Le Conseil souligne que la résolution a pour objectif de « déstabiliser les entreprises criminelles organisées impliquées dans le trafic de migrants et la traite d’êtres humains » et de prévenir la perte de vies humaines.  Ainsi, les victimes pourront « obtenir une protection en vertu du droit international des droits de l’homme et du droit international des réfugiés », précise le texte.

Pour les représentants du Royaume-Uni et de la France, la résolution 2240 (2015) donne aux États membres de l’Union européenne les garanties juridiques nécessaires pour mener à bien les opérations prévues « dans le cadre de la phase 2.a de l’opération EUNAVFOR MED SOPHIA, mise en œuvre le 7 octobre ».

Plusieurs voix se sont toutefois élevées pour exiger que la mise en œuvre de cette résolution se fasse dans le strict respect du droit international.  Celle de la Fédération de Russie, en particulier, a prévenu que toute interprétation abusive serait « inacceptable ».

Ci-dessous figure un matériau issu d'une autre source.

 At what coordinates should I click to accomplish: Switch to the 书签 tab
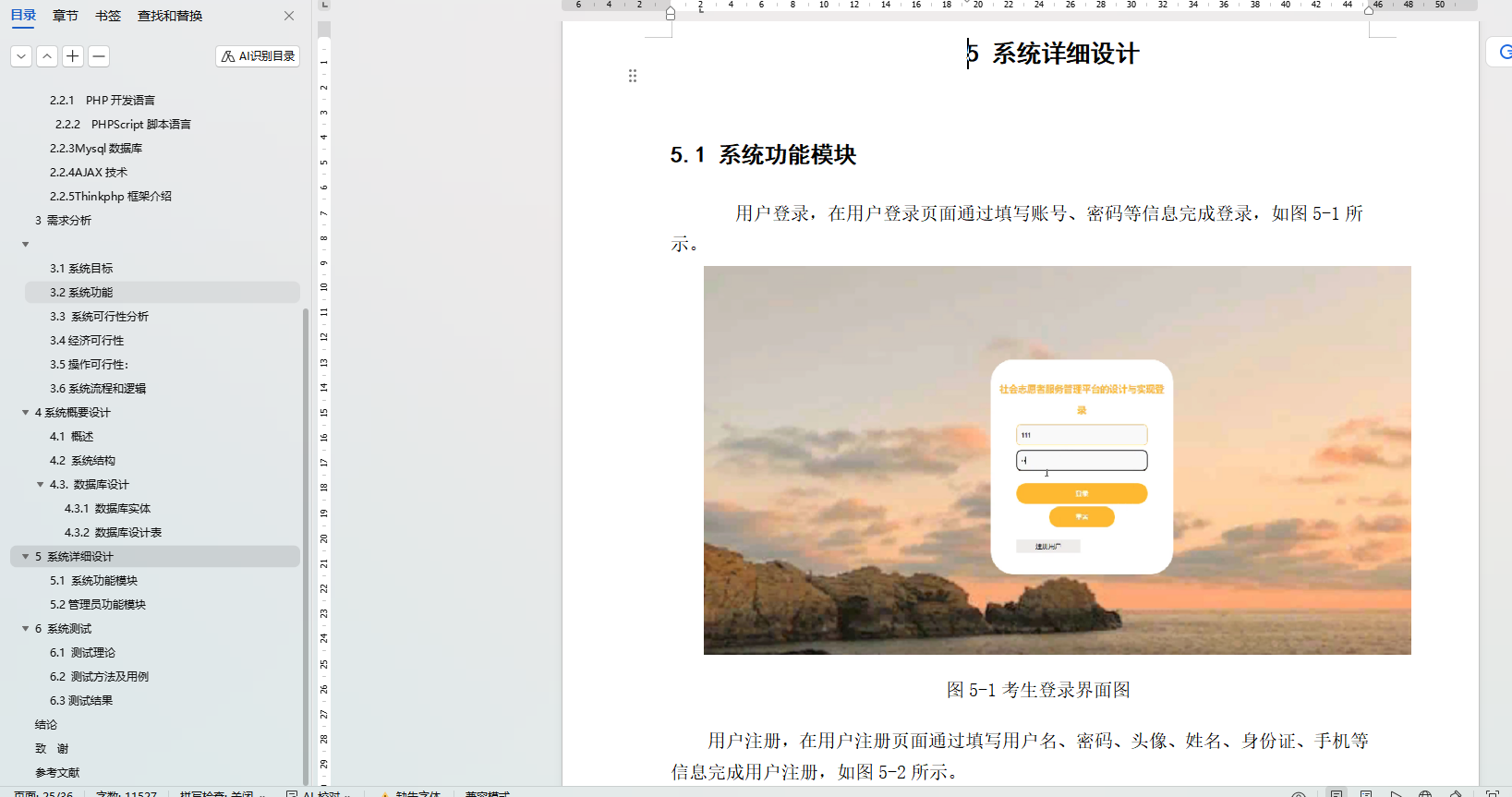pos(108,16)
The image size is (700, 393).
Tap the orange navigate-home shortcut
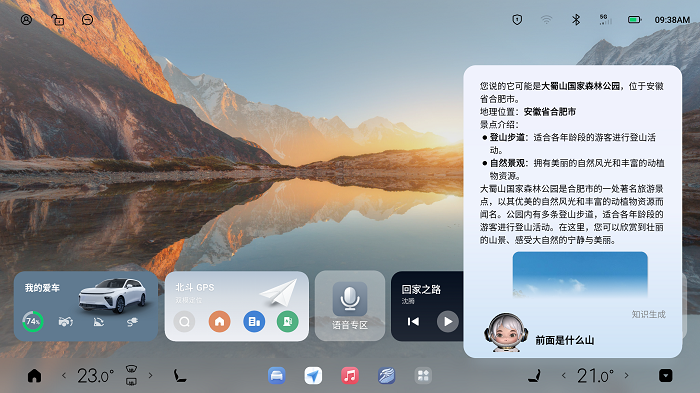pos(219,322)
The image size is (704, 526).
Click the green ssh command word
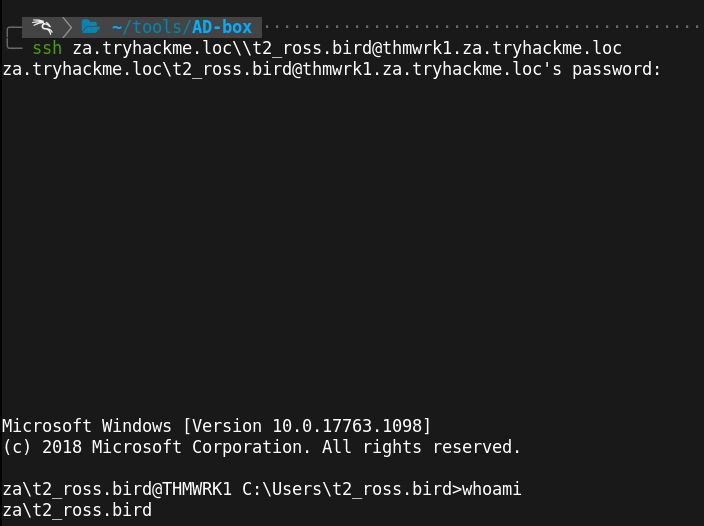pos(47,48)
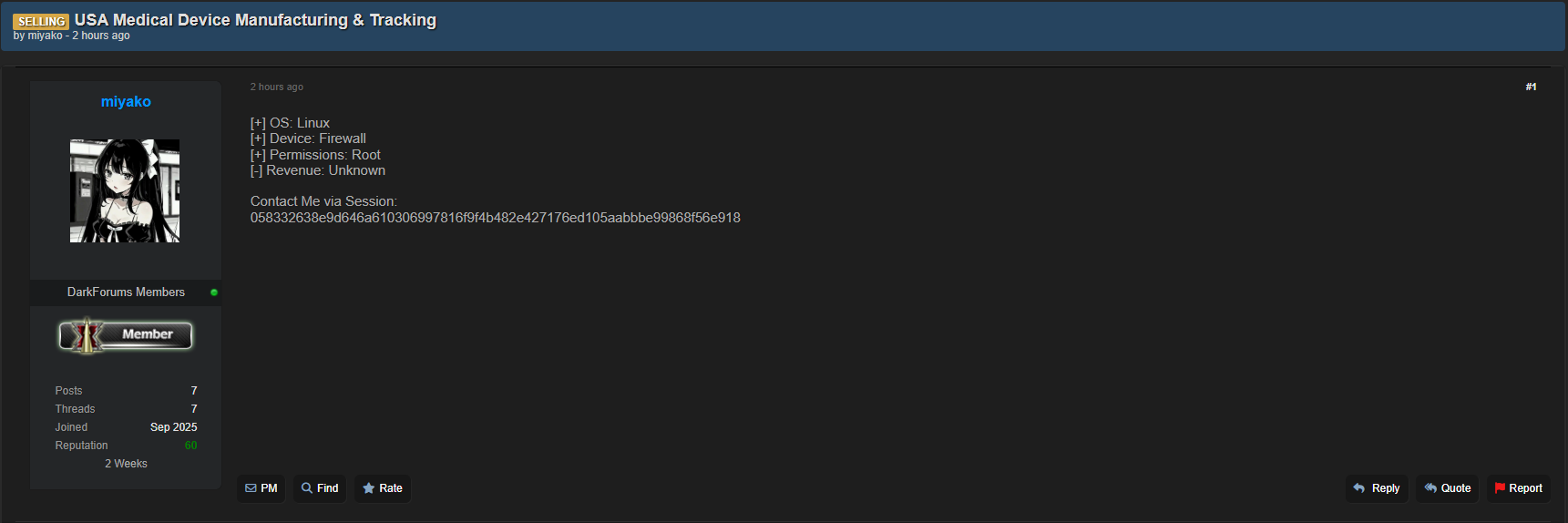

Le Venezuela, a expliqué son représentant, s’est abstenu de voter en faveur de cette résolution parce que le « recours à la force militaire » constitue une erreur grave.  L’objectif réel de ce texte, a-t-il estimé, serait « d’empêcher des êtres vivants d’arriver à destination ».

« Disons-le franchement, ce débat tragique trouve ses racines dans les interventions militaires en Syrie, en Libye et en Iraq et l’appui apporté à des groupes terroristes dans le but de saper des gouvernements en place au profit des centres de pouvoir mondiaux », a lancé le représentant.

D’autres orateurs ont souligné le caractère « multidimensionnel » des flux migratoires, le représentant de l’Espagne reconnaissant que la résolution était une « première étape » dans la bonne direction.  Son homologue de la France a ajouté que l’adoption de cette résolution par le Conseil de sécurité représentait un élément de la « réponse globale » à la crise migratoire en Méditerranée.  « D’autres mesures doivent suivre », a-t-il reconnu.

De son côté, la délégation du Tchad a estimé qu’« engager une lutte militaire contre les passeurs et les trafiquants en haute mer sans s’attaquer à leurs réseaux sur la terre ferme sera insuffisant ».  Le texte adopté aujourd’hui demande d’ailleurs aux États Membres d’aider la Libye à renforcer les moyens dont elle dispose pour sécuriser ses frontières.  Les délégations du Chili et de la Lituanie ont, pour leur part, jugé qu’il était urgent de se pencher sur les causes profondes des migrations, comme les crises ou la pauvreté.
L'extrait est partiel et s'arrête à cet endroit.